2. Euro et démocratie politique : A l’origine, la monnaie unique est une idée socialiste [9] dont le projet sous-jacent est de vider, progressivement, les Etats-nations de leur substance. Tôt ou tard, on s’apercevra, en effet, que gérer une monnaie unique en l’absence de politiques fiscales, sociales et budgétaires unifiées relève de la gageure. Pour rendre l’Euro viable sur le long terme, il faudra inévitablement transférer les derniers pouvoirs économiques des Etats aux institutions européennes. Or, l’expérience montre que celles-ci échappent de plus en plus au contrôle démocratique[10]. Plus aucun peuple ne sera, individuellement, en mesure de contrer leur dérive cosmopolite et interventionniste. La liberté économique se restreindra au profit de politiques sectorielles hasardeuses qui précipiteront le déclin de l’Europe. A l’annonce de la création de l’Euro, Milton Friedmann[11] avait déclaré : « Ils n’ont rien compris depuis Dioclétien »[12]. Ce jugement est hâtif. S’il est manifeste que les eurocrates ne seraient plus capables de construire un aqueduc romain[13], ils ont retenu toutes les recettes de l’orientalisme politique des derniers empereurs : la concentration des pouvoirs, la division ethnique, la barbarisation des assemblées, l’insécurité juridique et l’infantilisation du peuple. Quoiqu’on en pense, la disparition des Francs de Belgique marque une étape cruciale de son existence. Ironie de l’histoire, les Francs se perpétueront en Afrique : au Tchad, au Gabon, au Cameroun et dans les douze autres Etats de la Communauté Financière Africaine (C.F.A). Quelques esprits politiquement incorrects déploreront que les Francs restent en Afrique alors que les Africains arrivent en masse chez les Francs. Pour ma part, je me consolerai en pensant à la survie du Franc suisse : celte, alémanique, national et libéral. La devise du succès.

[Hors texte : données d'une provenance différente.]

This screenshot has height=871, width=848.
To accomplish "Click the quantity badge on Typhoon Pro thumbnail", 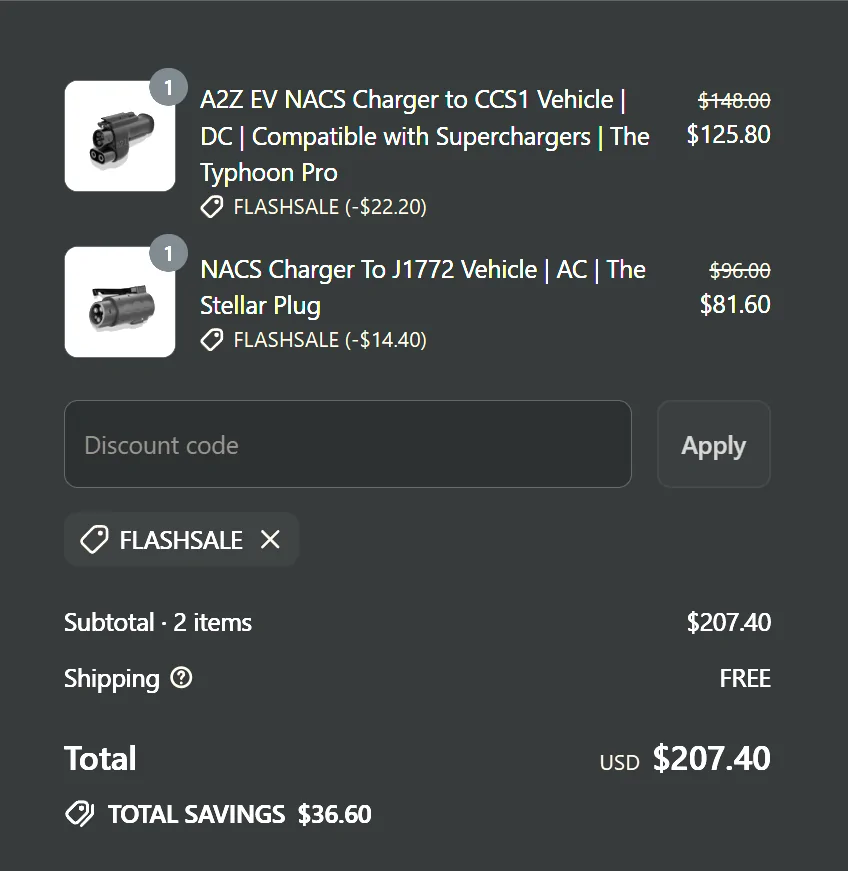I will (168, 88).
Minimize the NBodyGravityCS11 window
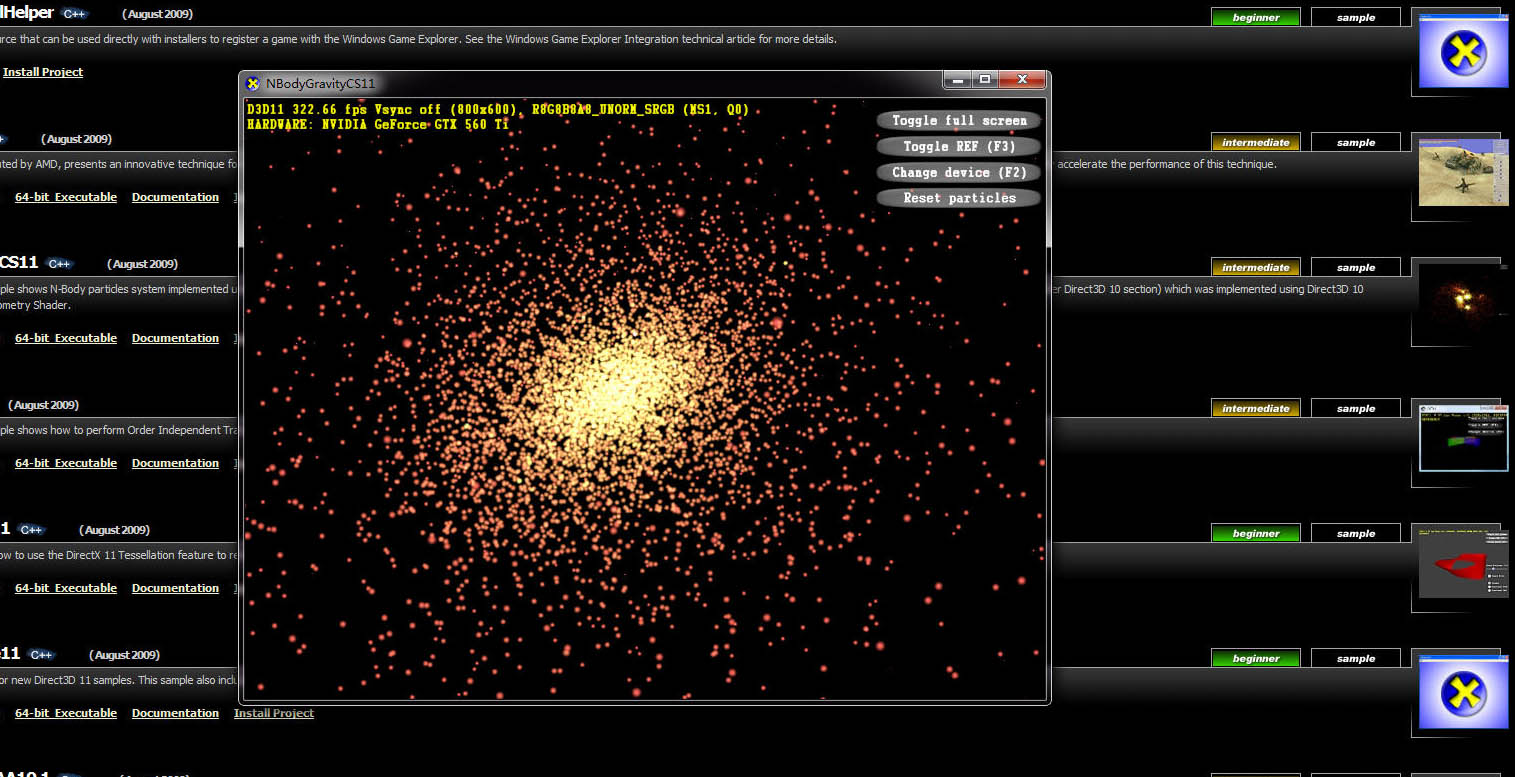 (x=958, y=79)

[1] A lire les dépêches de certaines agences, on voit que le passage à l’Euro est loin de rencontrer l’enthousiasme des personnes âgées. En Italie, on a même assisté à des manifestations de pensionnés qui voulaient continuer à percevoir leur retraite en Lires.  

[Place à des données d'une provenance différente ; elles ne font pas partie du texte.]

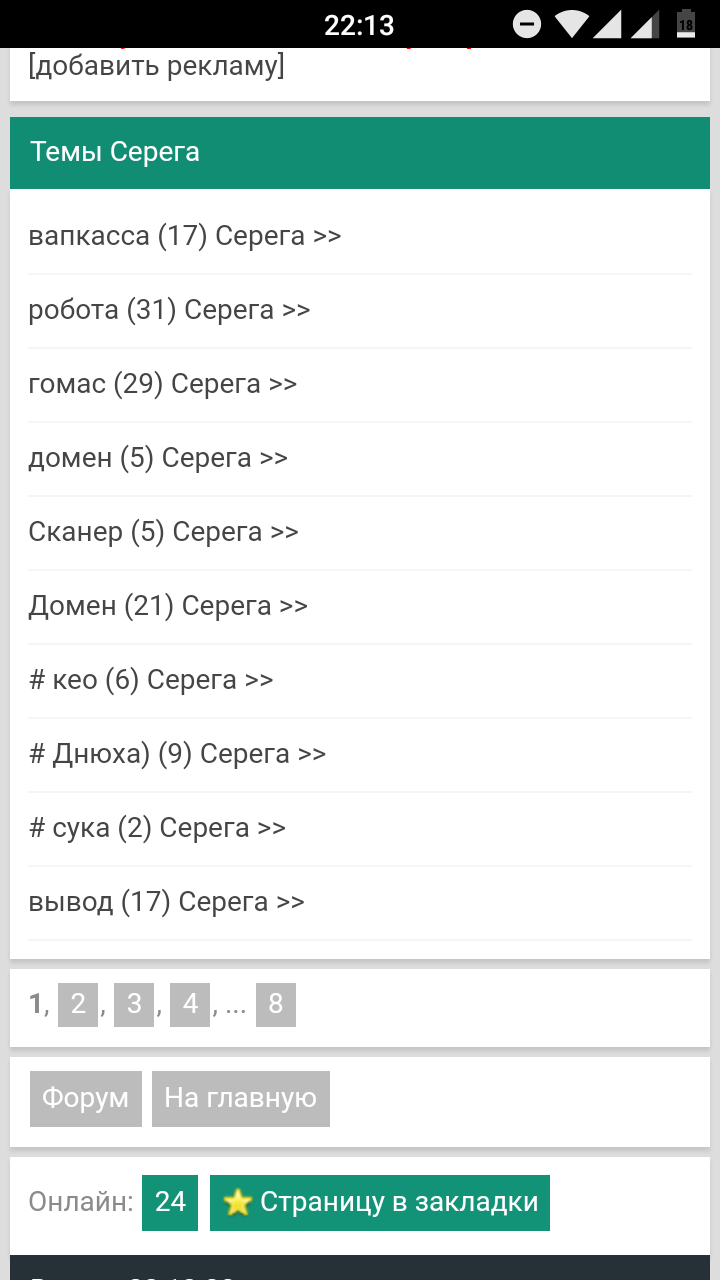Tap the battery icon in status bar
The image size is (720, 1280).
pos(686,24)
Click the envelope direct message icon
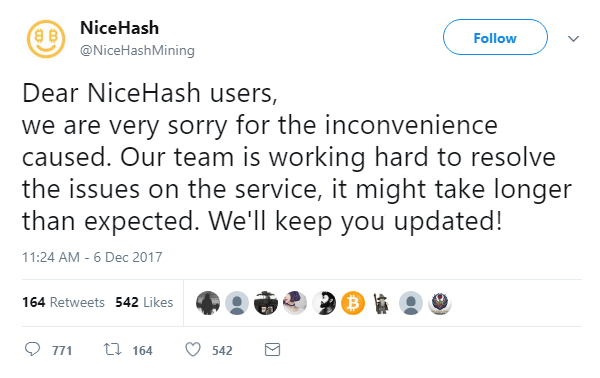This screenshot has width=600, height=378. tap(272, 350)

[2] Le fait que l’Euro soit unanimement soutenu par la caste médiatico-politico-immigrationniste est un signe inquiétant en soi. Il est également révélateur de constater que tout débat au sujet de l’Euro est devenu impossible. Dès que l’on avance une objection tirée de la science économique, on est taxé de : réactionnaire-xénophobe-anti-Europe  (expression entendue sur Europe 1).

[3] Le cours du dollar indique de manière irréfutable que la demande de monnaie internationale est en sa faveur.

[4] En d’autres termes : ils anticipent une faiblesse durable de l’Euro.

[5] La structure de marché est définie, ici, par son degré de concurrence. Reprenons l’exemple du yaourt. Ce n’est pas parce que vous constatez qu’il est vendu moins cher dans un supermarché étranger que vous aurez le pouvoir de contraindre la grande surface de votre quartier de vous le vendre à meilleur prix.

[6] Intrants : ce que l’entreprise transforme en extrants ou produits.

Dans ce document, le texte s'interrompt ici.